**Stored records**
- Opening Delimiter -
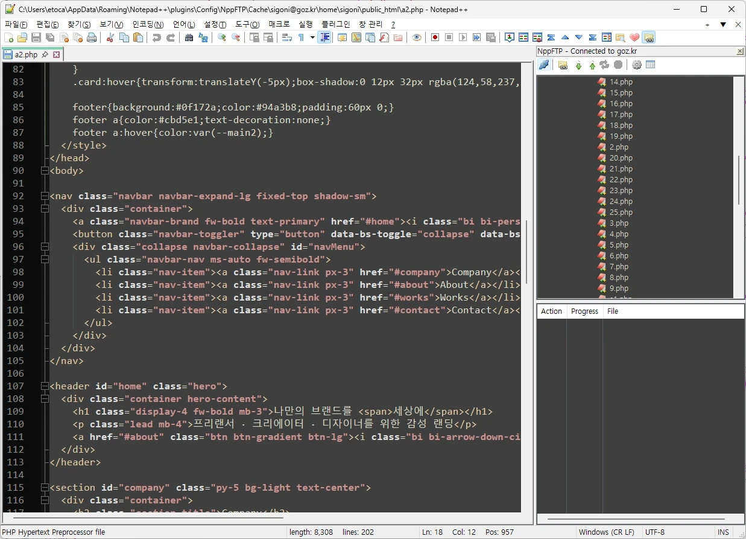Open NppFTP settings gear icon

click(x=636, y=65)
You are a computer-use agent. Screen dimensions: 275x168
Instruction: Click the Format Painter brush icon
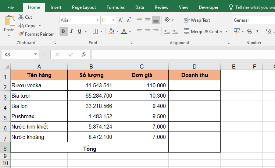(21, 34)
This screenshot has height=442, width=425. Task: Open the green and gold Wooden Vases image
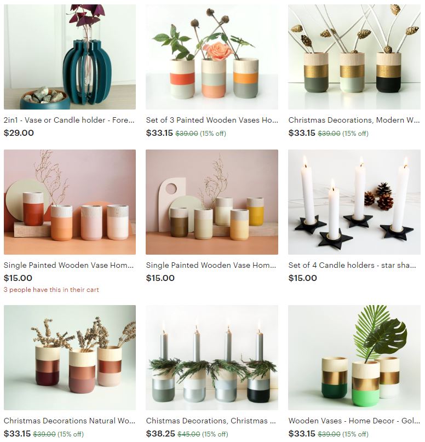point(354,358)
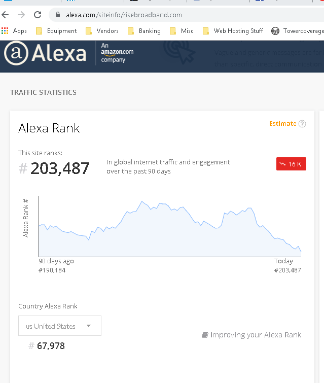Image resolution: width=324 pixels, height=383 pixels.
Task: Click the browser back arrow
Action: tap(5, 15)
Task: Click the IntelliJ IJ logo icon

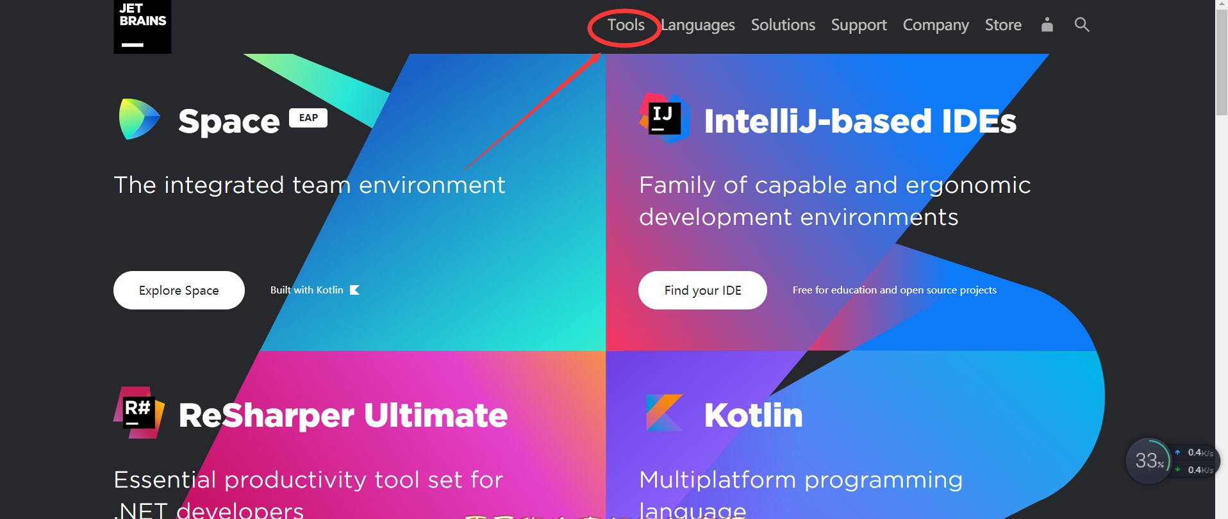Action: 665,119
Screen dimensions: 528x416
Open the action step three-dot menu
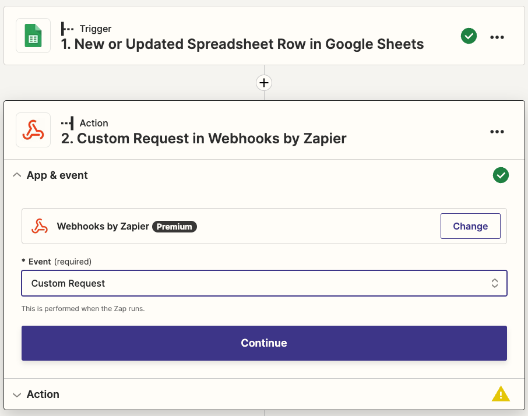[497, 132]
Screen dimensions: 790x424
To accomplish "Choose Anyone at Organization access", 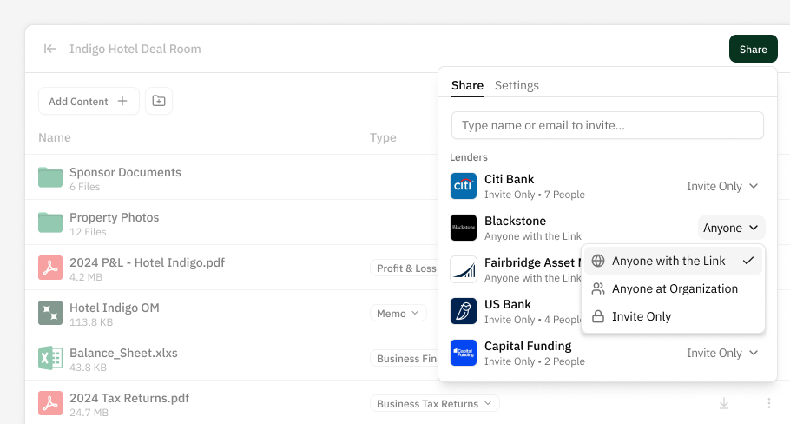I will 675,288.
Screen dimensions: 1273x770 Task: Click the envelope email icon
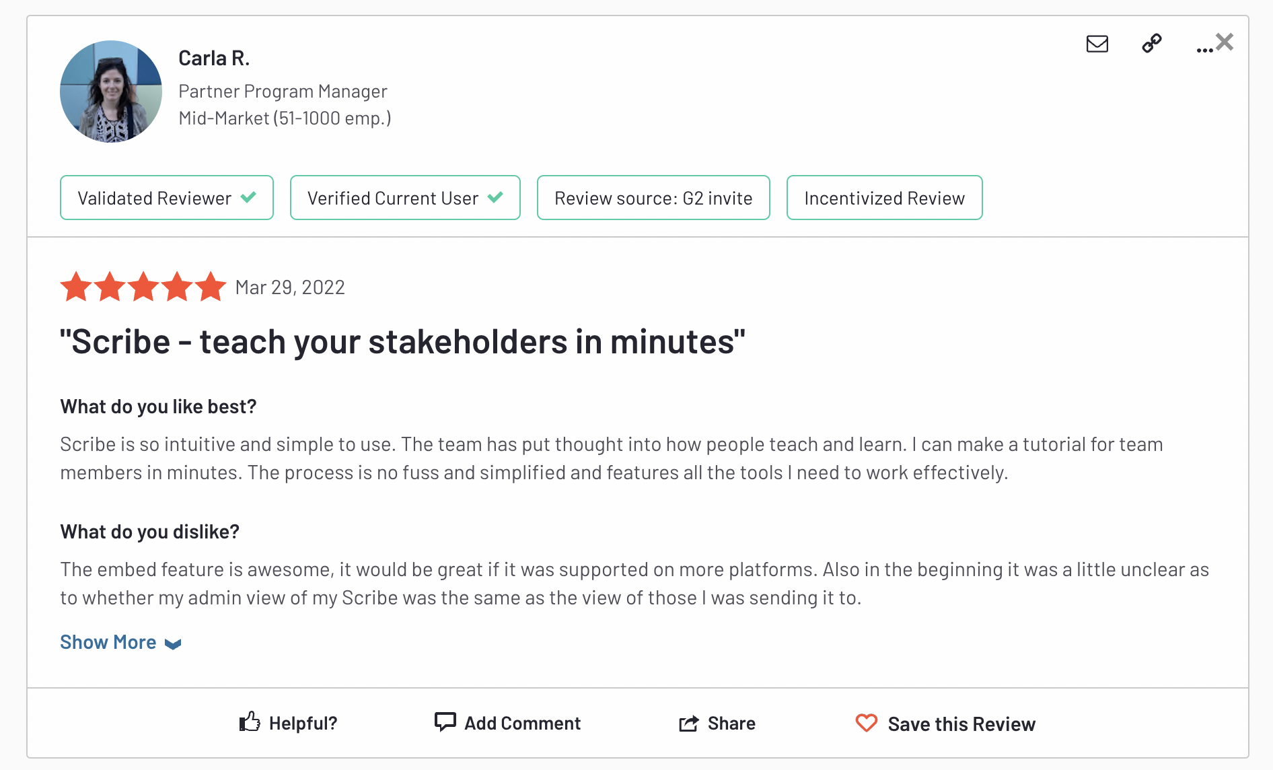point(1097,44)
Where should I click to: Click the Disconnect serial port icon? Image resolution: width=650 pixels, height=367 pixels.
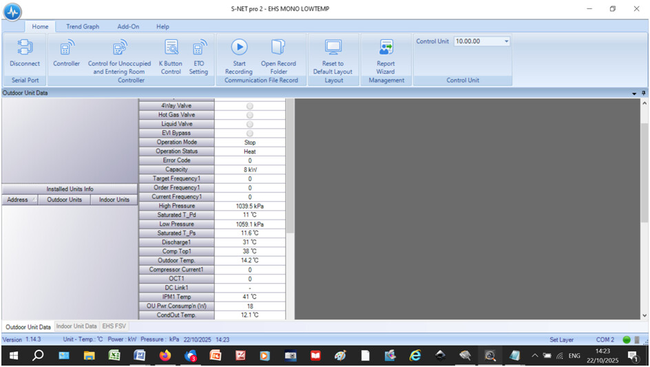(x=25, y=48)
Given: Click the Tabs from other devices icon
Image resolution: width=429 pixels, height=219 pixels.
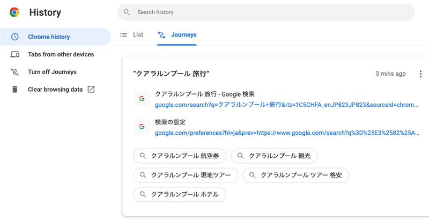Looking at the screenshot, I should (15, 54).
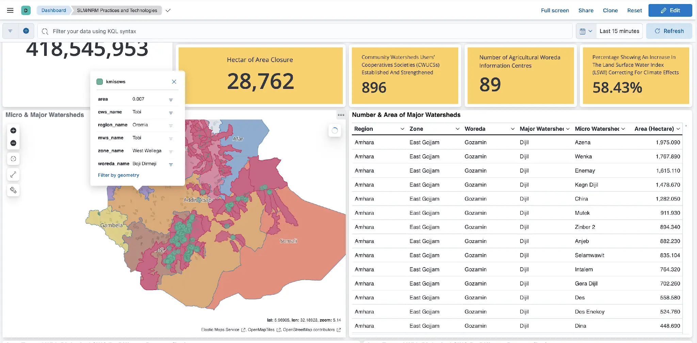697x343 pixels.
Task: Click the fit-to-data-bounds crosshair icon
Action: click(13, 159)
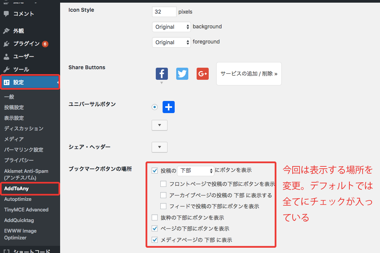The width and height of the screenshot is (380, 253).
Task: Open the Original background dropdown
Action: point(172,27)
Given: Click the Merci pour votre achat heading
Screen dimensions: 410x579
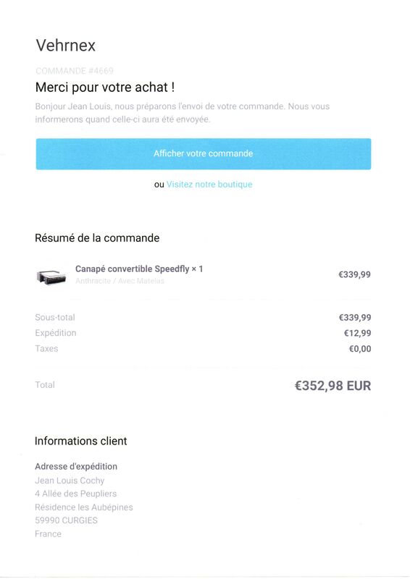Looking at the screenshot, I should coord(105,87).
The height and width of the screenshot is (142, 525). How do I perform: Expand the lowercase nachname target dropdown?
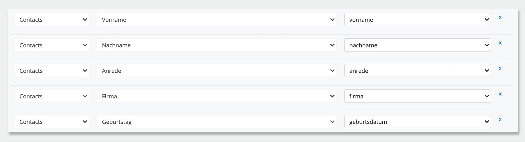417,45
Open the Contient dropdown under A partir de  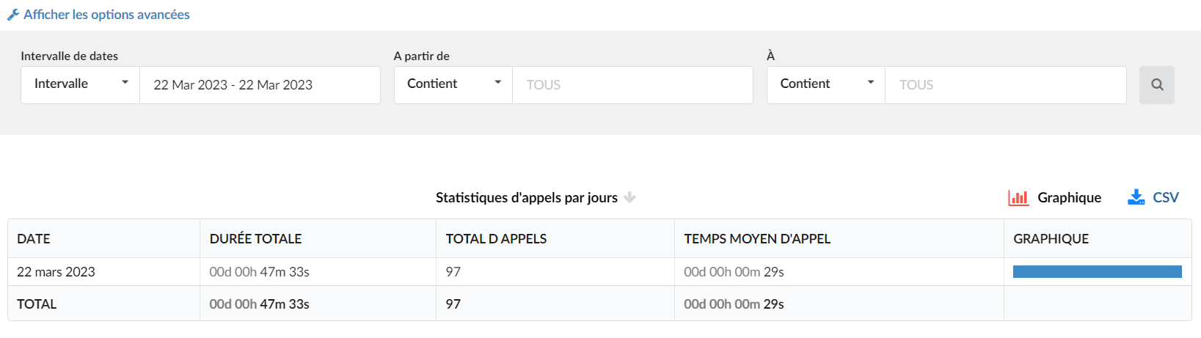(x=453, y=85)

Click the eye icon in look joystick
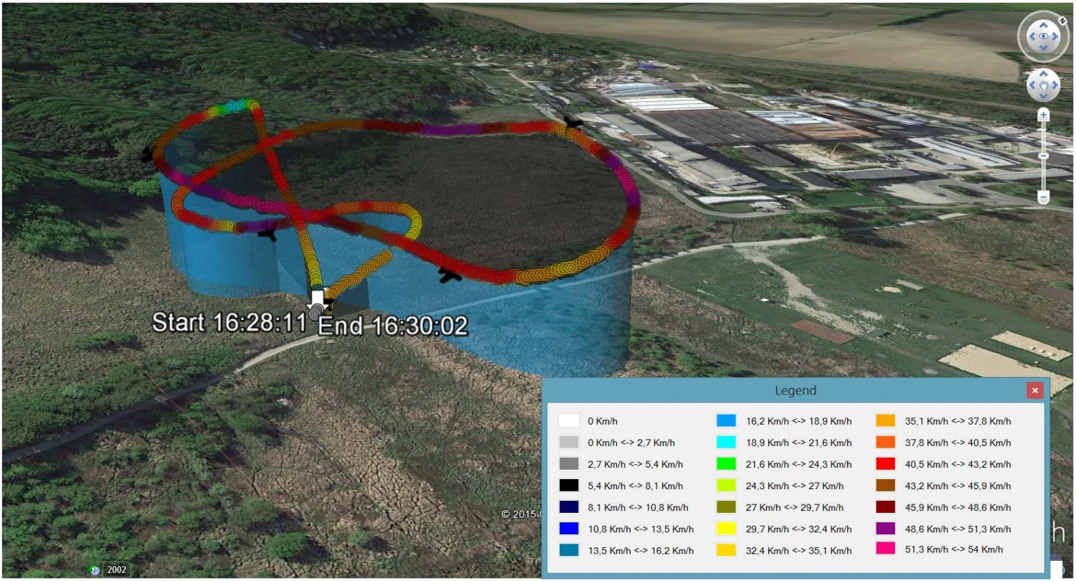click(1043, 37)
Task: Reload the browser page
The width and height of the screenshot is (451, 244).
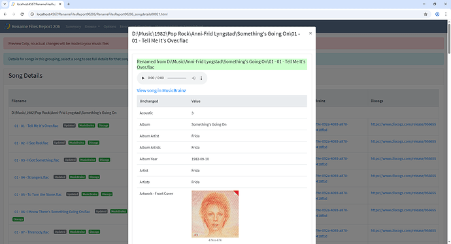Action: point(22,14)
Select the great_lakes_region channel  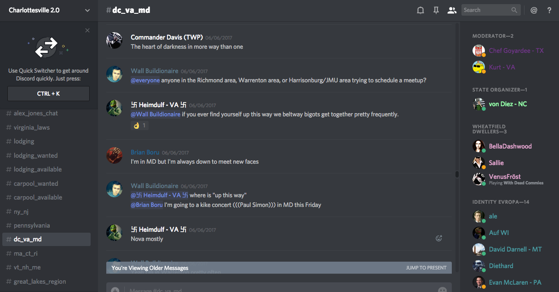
- Closing Delimiter -
Lines from the entries that contain the word "Given" are what the answer must hold.

**Answer to this exercise**
Given: Click the Tabs from other devices icon
Given: Click the Merci pour votre achat heading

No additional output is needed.